Return to Hankou

I had not been back to Wuhan since 3 years ago when I wrote the post “Upriver, Hankou’s foreign concessions“. A recent business trip, gave me the opportunity to spend a few hours in that area again. Always a nice way to relax between meetings.

View of WuhanTianDi
Wuhan TianDi

The first major change I noticed was WuhanTiandi. Just like in Shanghai XinTianDi (developped by the same company), a few old houses have been kept and totally renewed. Not much of the old remains, but the design has made it a nice area with many shops and restaurant. Just like in Shanghai a few years ago, Wuhan TianDi is an island of new and fashionable in an area of faded glory, but the builders are just waiting and soon the whole place will be a celebration of brand new apartment towers and shopping malls. Fortunately, Wuhan TianDi was built mostly outside the central historic areas, this makes it a great stop after strolling through the small streets of the former concessions.

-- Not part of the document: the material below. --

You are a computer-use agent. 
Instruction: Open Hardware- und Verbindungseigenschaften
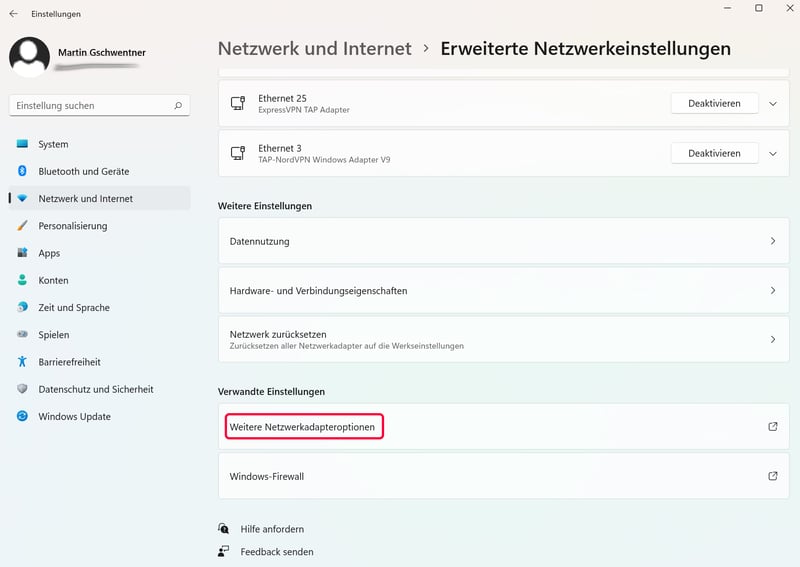coord(503,290)
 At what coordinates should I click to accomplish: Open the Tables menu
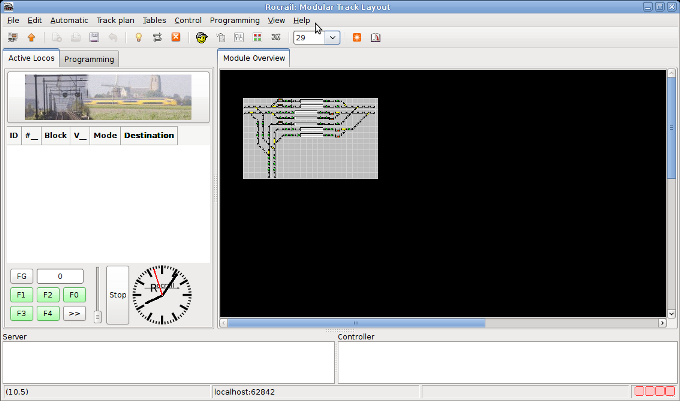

Building in the former Hankou German Concession
Former housing building

Going up through the former Japanese and German concessions, I ran into this old apartment building from 1910. The style are archways are similar to buildings of the same style in Shanghai, like on Feng Yan lu. Wooden doors with glass are quite similar, as well as the later closure of the archways with windows to increase the usable space.This was probably residence for middle class, not quite a villa but a modern and comfortable housing building.

British Crown on an Hankou building
British Crown long gone

Looking at it in details, one can find a British Crown engraved on the wall. Although it has clearly been hammered down it is still visible and reminded me of the one I saw on a building in Salay in Burma (Click here to see the picture). This building was probably built for housing civil servants working for the British administration like the police.

I continued walking along the Bund, passing by the former German consulate that is now the town hall of Hankou and by the former Banque de L’Indochine and the former American consulate, which architecture is very similar to the long gone American consulate on the Shanghai Bund. Further up is located the only Secession style building I ever saw in China (see former post about Hangkou), that is currently under renovation. Hopefully this will turn out for the better, though I would not hold my breath on it.

Building on Poyang Jie, Wuhan
Red building on Poyang Jie

Finally, I dived in the small streets behing Marco Polo hotel, looking for what is probably my prefered building in Hankou. One of my Shanghai friend referred to it as the “building looking like the Normandy building in Shanghai”. They surely have a similar look, both being red brick triangular buildings, but the Hankou one is much older and much smaller as well. The building unique shape can be well seen on the map in the former Russian concession. I heard that the Wuhan government is about to move inhabitants away and renovate it. Hopefully the renovation will not destroy it’s unique cachet.

At the end of the day, although Hankou former concession are way smaller than the Shanghai ones, they are still very nice, worth a few hours strolling along the tree lined streets.

2 thoughts on “Return to Hankou”

  1. It may interest you to know that Xu Chi, protegé of the famous 1930s poet Dai Wangshu (who was married to Mu Shiying’s sister Lijuan), and featured in my new book Shanghai Scarlet, ended up in Wuhan. below is the quotation from the end of Shanghai Scarlet where I let the reader know what happened to the people whose names are featured:

    Xu Chi, Dai’s protégé and best man at his wedding to Mu Lijuan, converted to Marxism in the late 1930s. He lived to visit the United States in the 1980s, expressing great enthusiasm for Chicago’s skyscrapers, which reminded him of the wonderful Shanghai of the past. Xu commited suicide in 1996, by jumping out of a window of his house in Wuhan, reputedly out of ennui with old age. He was in his early eighties.